■ **ASSIGNED TASK**
Whenever a line carries the word "each", pull it out of the entries.

■ **RECORDS FOR THE EXERCISE**
========

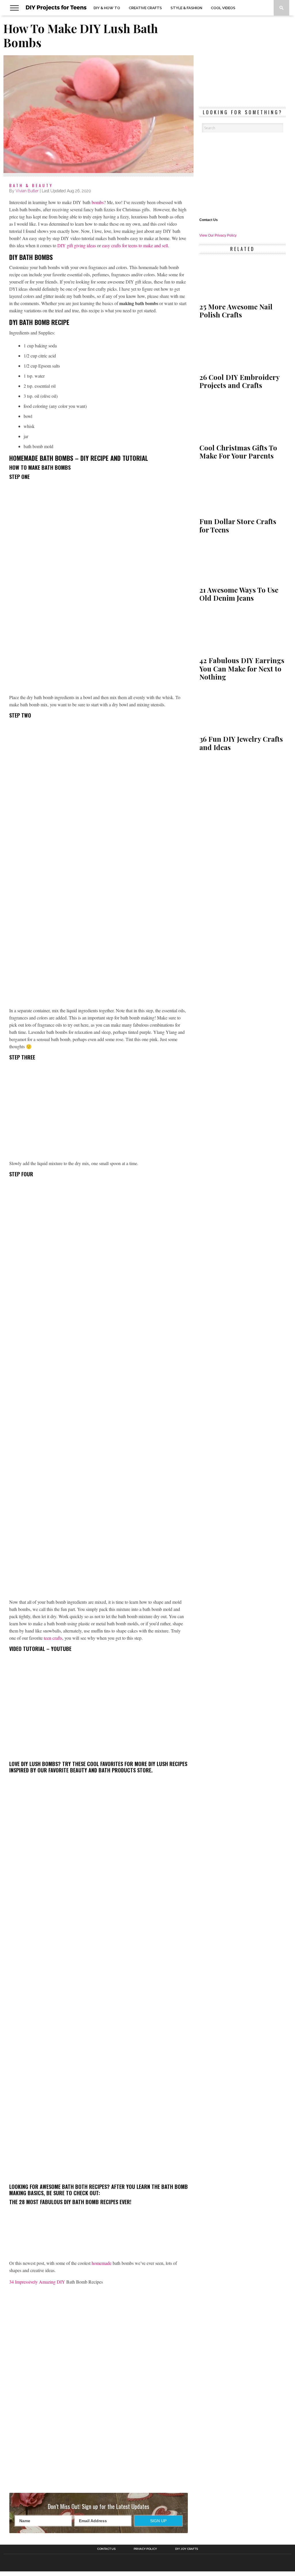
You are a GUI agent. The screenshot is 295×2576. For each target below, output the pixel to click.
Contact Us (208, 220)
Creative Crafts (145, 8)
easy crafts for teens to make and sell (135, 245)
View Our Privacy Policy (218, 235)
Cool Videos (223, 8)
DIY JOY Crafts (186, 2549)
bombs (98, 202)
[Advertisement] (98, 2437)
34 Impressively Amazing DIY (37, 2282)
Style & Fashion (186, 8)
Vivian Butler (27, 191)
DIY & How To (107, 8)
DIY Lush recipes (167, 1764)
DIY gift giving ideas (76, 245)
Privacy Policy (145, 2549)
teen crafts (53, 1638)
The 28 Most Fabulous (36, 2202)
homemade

========

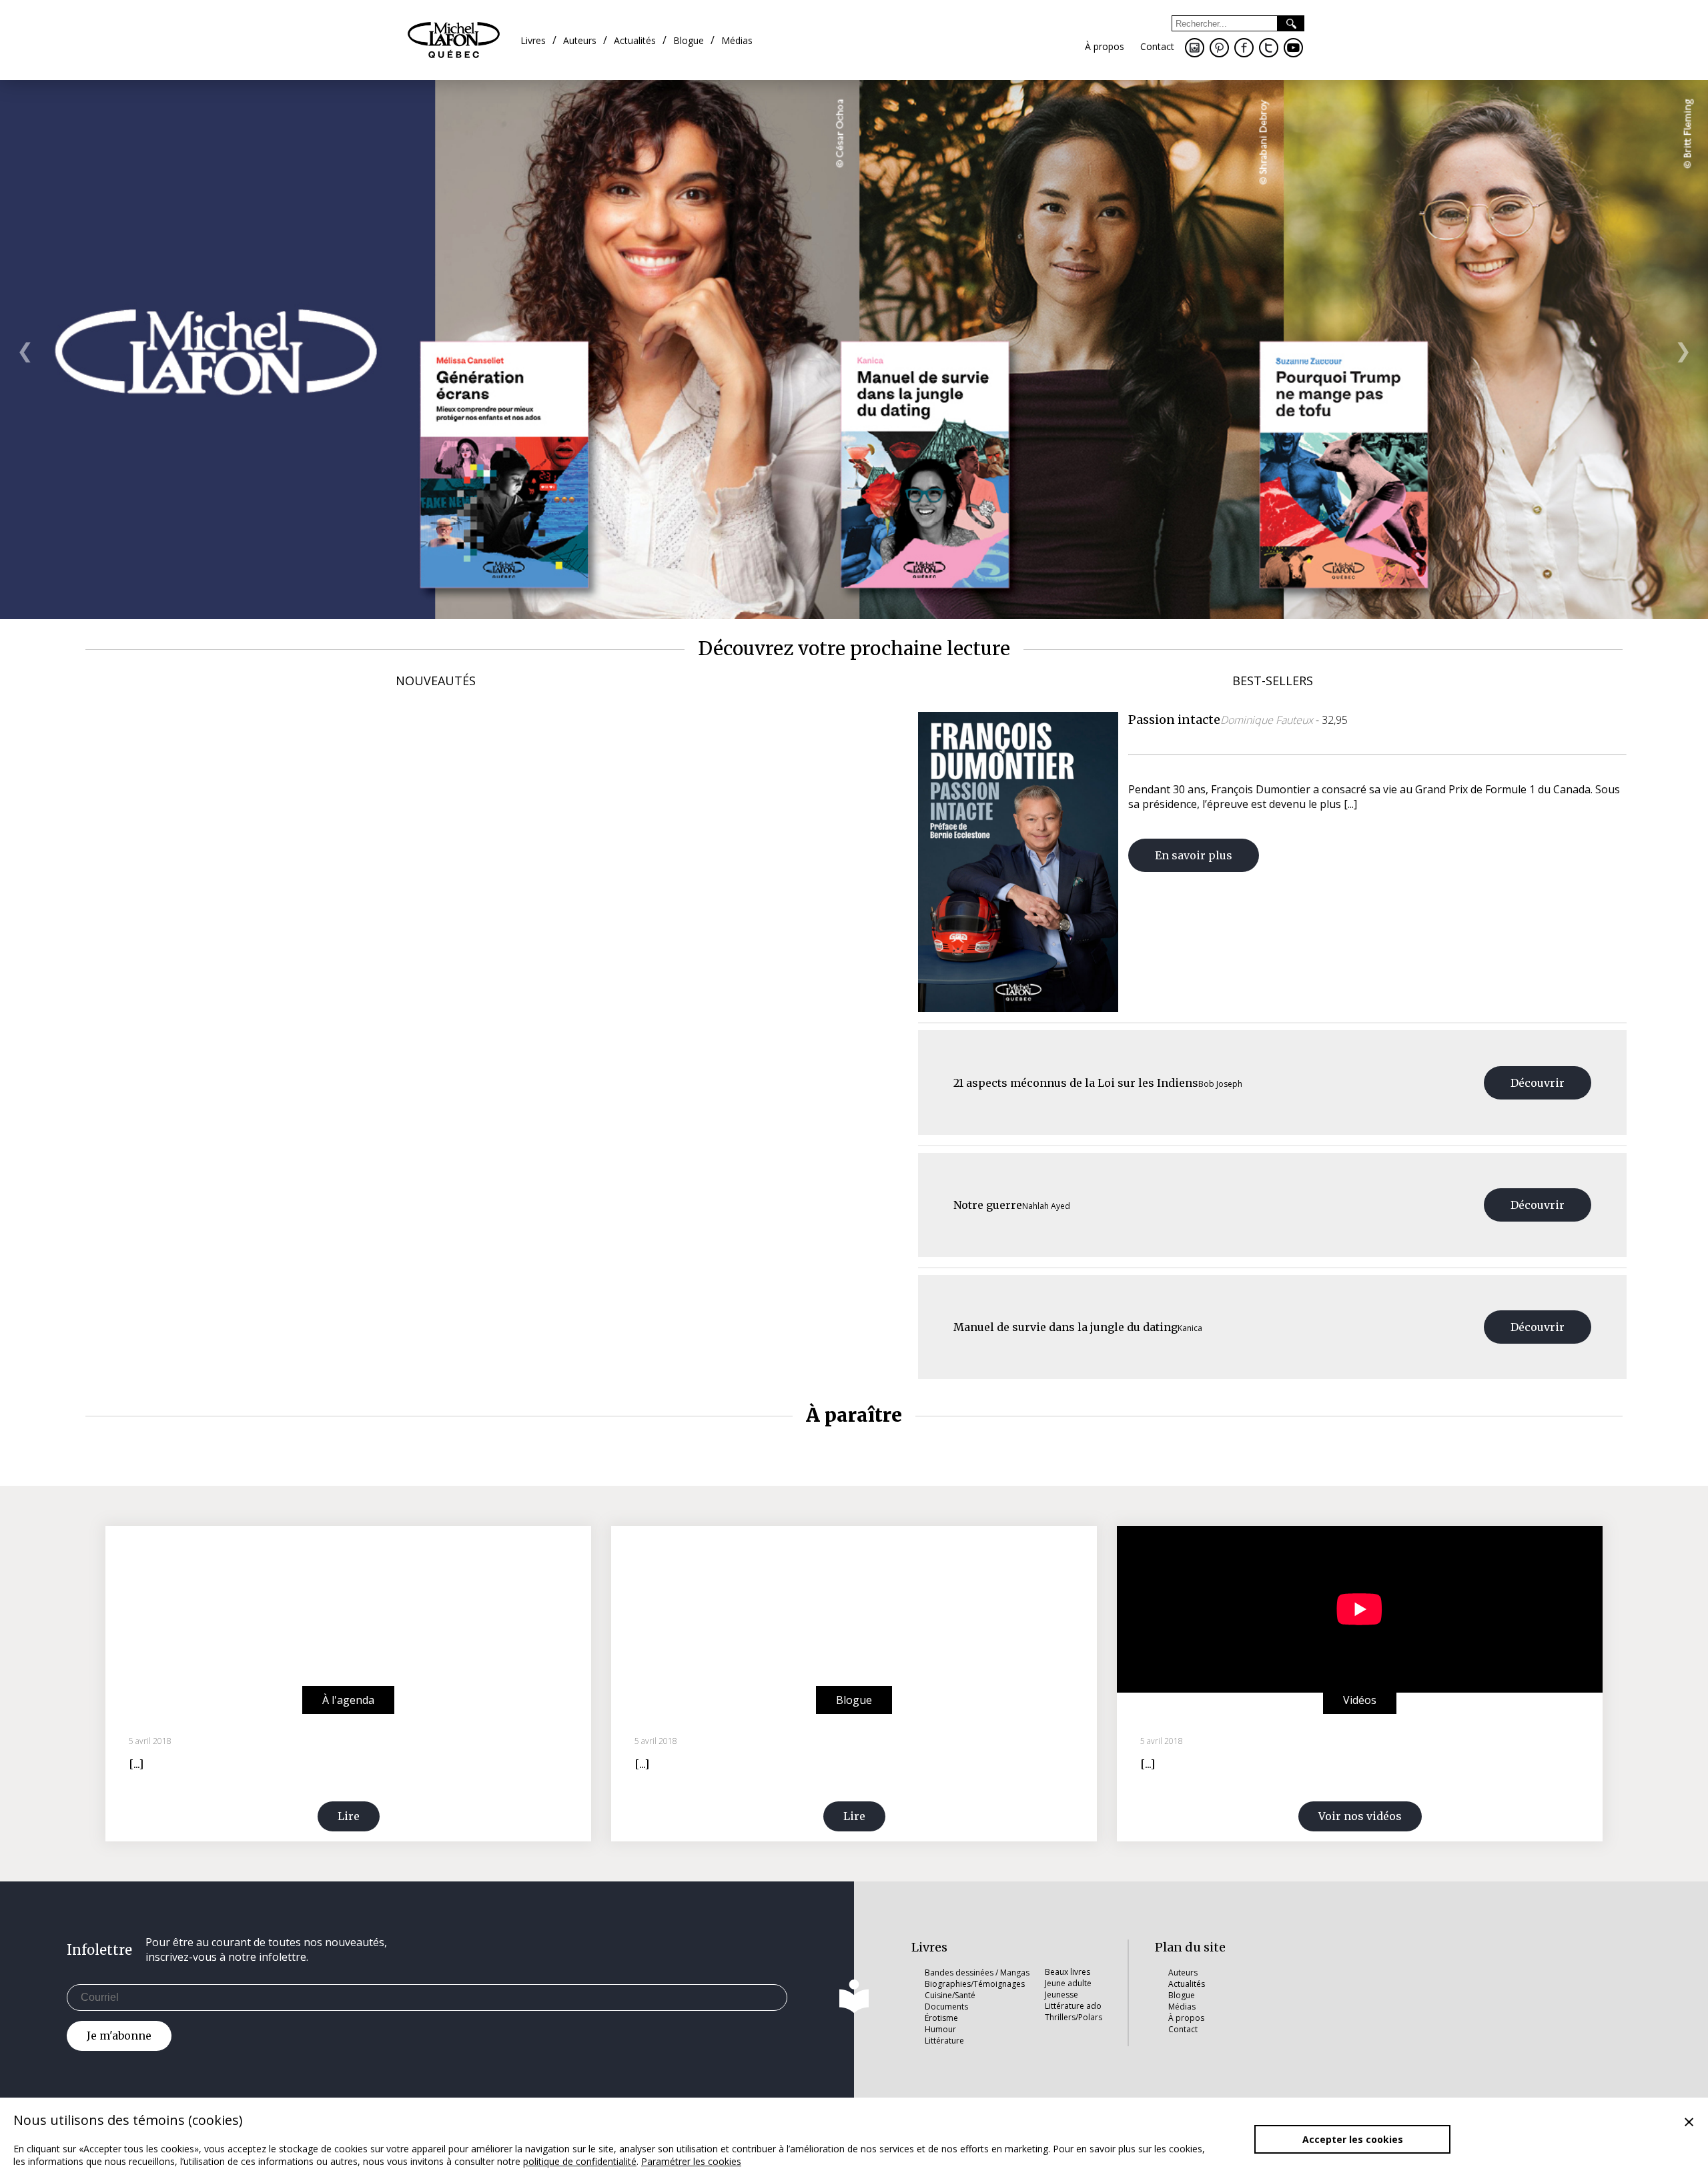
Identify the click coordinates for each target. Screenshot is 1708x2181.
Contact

========

■ **SOLUTION**
You are a GUI agent. The screenshot is 295×2576. For each target below, output the pixel to click.
Identify the click coordinates for each target. Screenshot is 1708x2181.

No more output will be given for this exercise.